**Work task:** Retype all of the records shown beneath this task, exactly as they stand.

START Task inputs

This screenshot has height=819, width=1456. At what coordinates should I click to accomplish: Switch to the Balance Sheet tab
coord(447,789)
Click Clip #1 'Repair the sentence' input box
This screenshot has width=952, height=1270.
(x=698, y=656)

END Task inputs

**Answer to the problem:**
This screenshot has height=819, width=1456. At what coordinates should I click to accomplish: Switch to the Balance Sheet tab
coord(447,789)
Click Clip #1 'Repair the sentence' input box
This screenshot has width=952, height=1270.
(x=698, y=656)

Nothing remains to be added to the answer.